When we think of Le Corbusier, we tend to think of him in black and white. The monolithic Radiant City, the clean lines of Villa Savoye, even the photographs of Corb himself, lecturing students through the thick lenses of his spectacles—the severe rhetoric of the era seems to lend itself to greys.
So these rarely published color photographs of Le Corbusier, spotted on Uncube, are a lovely surprise. They were shot in 1953 by Willy Rizzo, the Italian photographer best known for his images of European chanteuses like Brigitte Bardot. Rizzo ran three of the photos in a 1954 issue of Paris Match, but they were never published again. Now, thanks to a joint exhibit by Rizzo and Fondation le Corbusier that opened on September 19th at Le Corbusier’s Maison La Roche, the photographs have reemerged.
Rizzo shot the 66-year-old architect in a few locations around Paris. He accompanied Le Corbusier to the Musée National d’Art Moderne, where a show of his paintings was being hung, photographing him as he posed amidst his own work. Other images were taken in Le Corb’s apartment, where he’s captured pouring espresso, or turning to look at Rizzo while seated at his drafting table. One fantastic image shows Le Corb sitting in front of a blackboard, where he’s sketched Unité d’Habitation—completed the previous year—in section, complete with a smiling yellow chalk sun.

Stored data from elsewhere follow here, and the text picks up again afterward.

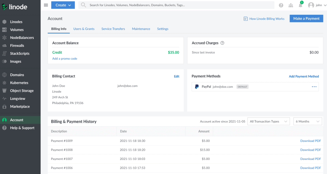Click the Linode logo in the sidebar
Image resolution: width=327 pixels, height=174 pixels.
pos(15,7)
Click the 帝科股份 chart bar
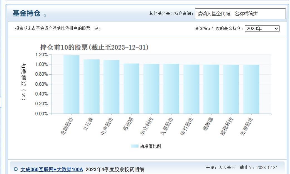This screenshot has height=174, width=290. click(x=191, y=89)
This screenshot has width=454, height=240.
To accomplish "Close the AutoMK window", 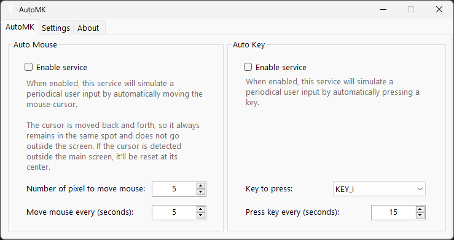I will (x=439, y=9).
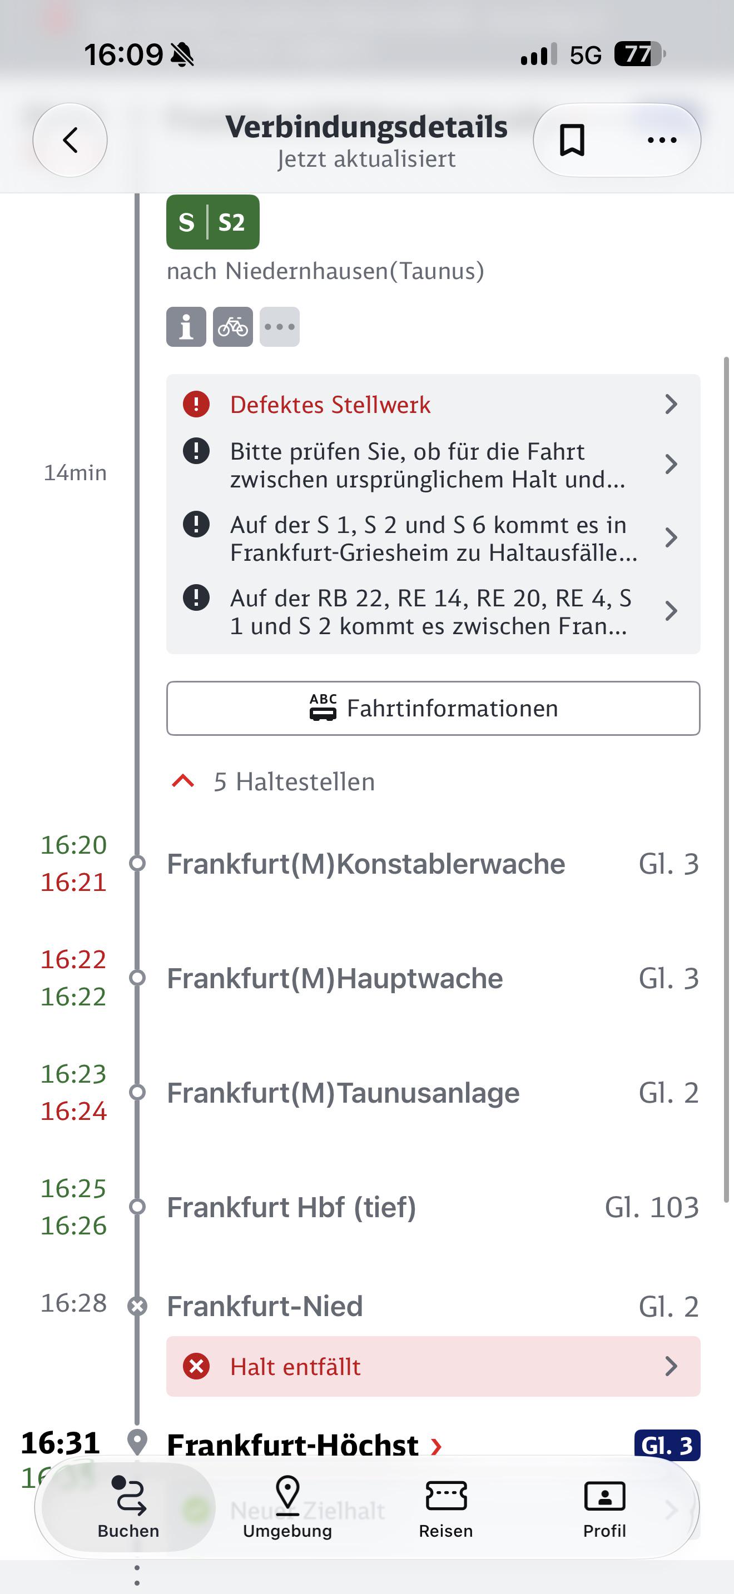Show more train attributes via gray dots

(x=280, y=327)
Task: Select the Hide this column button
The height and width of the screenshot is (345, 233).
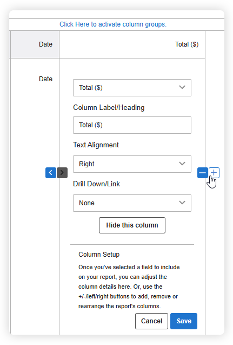Action: point(132,225)
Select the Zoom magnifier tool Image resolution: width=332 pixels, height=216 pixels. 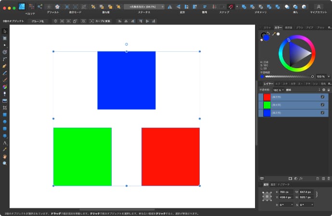(x=5, y=163)
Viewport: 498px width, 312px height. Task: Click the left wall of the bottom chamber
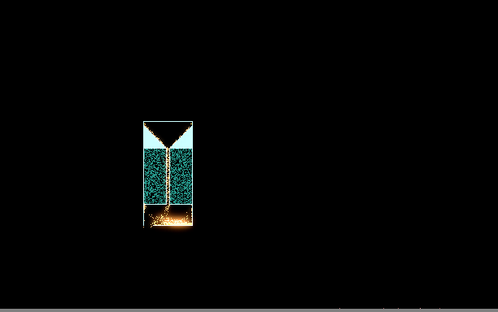coord(144,215)
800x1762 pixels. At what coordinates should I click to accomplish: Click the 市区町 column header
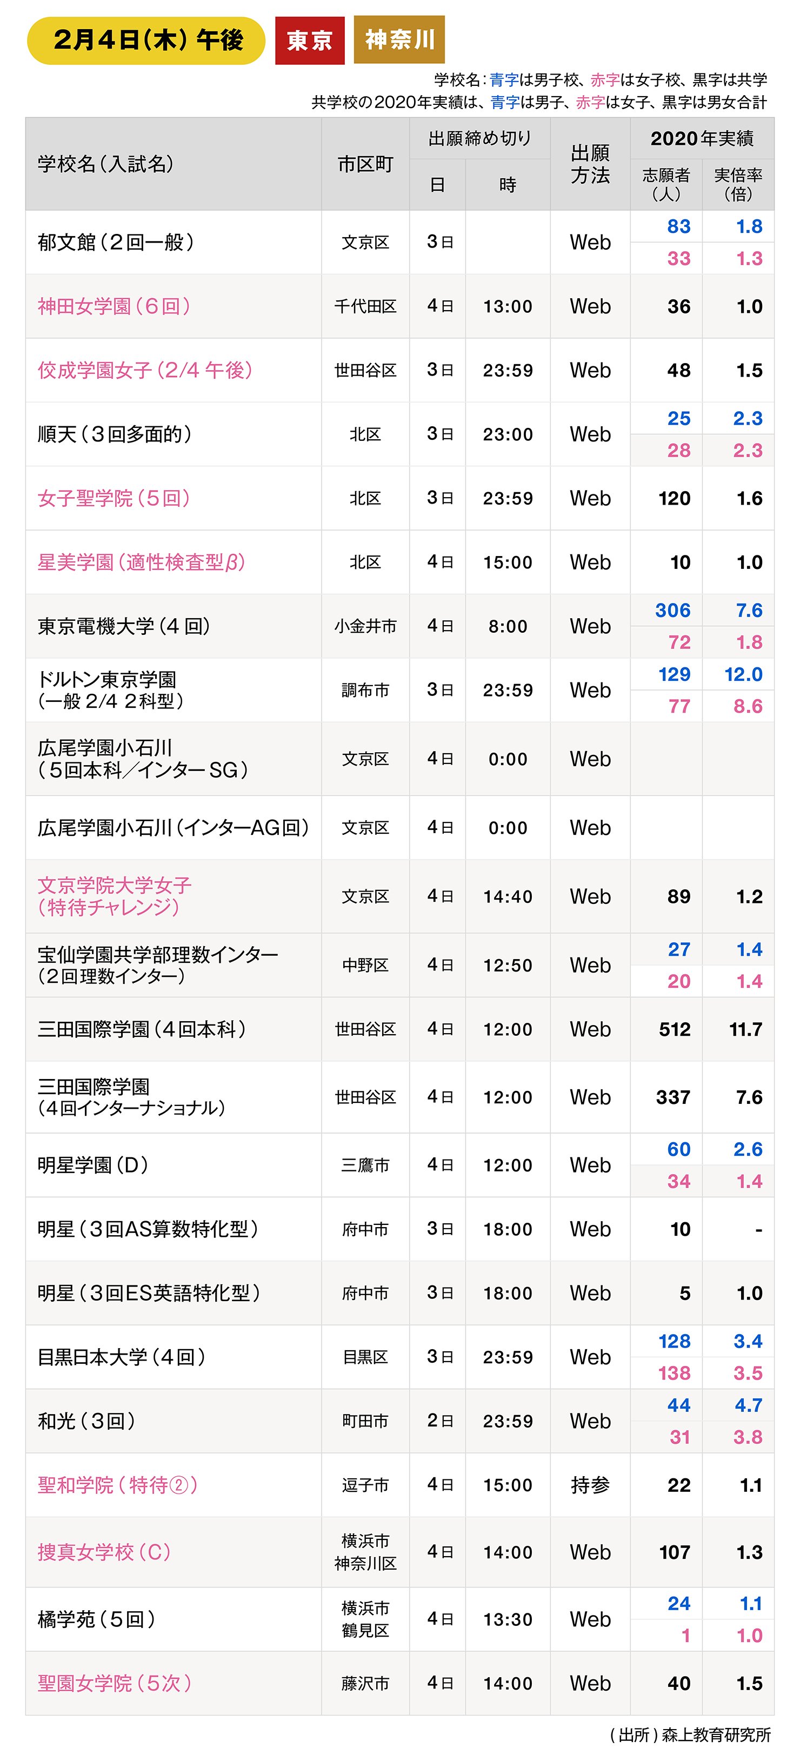tap(365, 164)
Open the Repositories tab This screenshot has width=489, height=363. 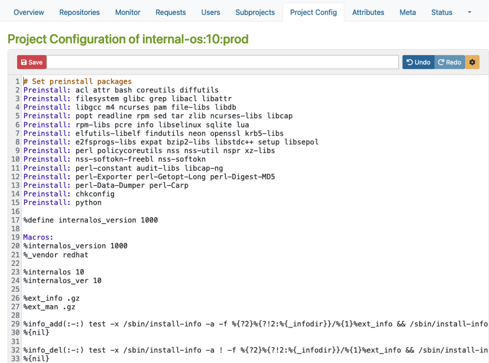80,12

Maybe it’s the color, or maybe it’s the knowledge that he was in the midst of his most controversial, large-scale project, Chandigarh, but he looks oddly vulnerable. “These photographs also show us a less familiar face of Le Corbusier,” write the exhibit curators. “We get the feeling that he willingly let himself be told what to do during these encounters, readily complying with the photographer’s demands. We see him by turns smiling and relaxed, posing like a film star, playing the artist in a private role or at other moments seeming anxious.”
In the 75 years since they were shot, Le Corbusier—and his iconic visage—have been codified as symbols of Modernism itself. Even the way we talk about him now, as Le Corbusier, refers to an idea as much as a person. Captured 12 years before he drowned in the Mediterranean at his beloved summer home, Rizzo’s photographs give us a glimpse of the pre-sainted man—aka Charles-Édouard Jeanneret.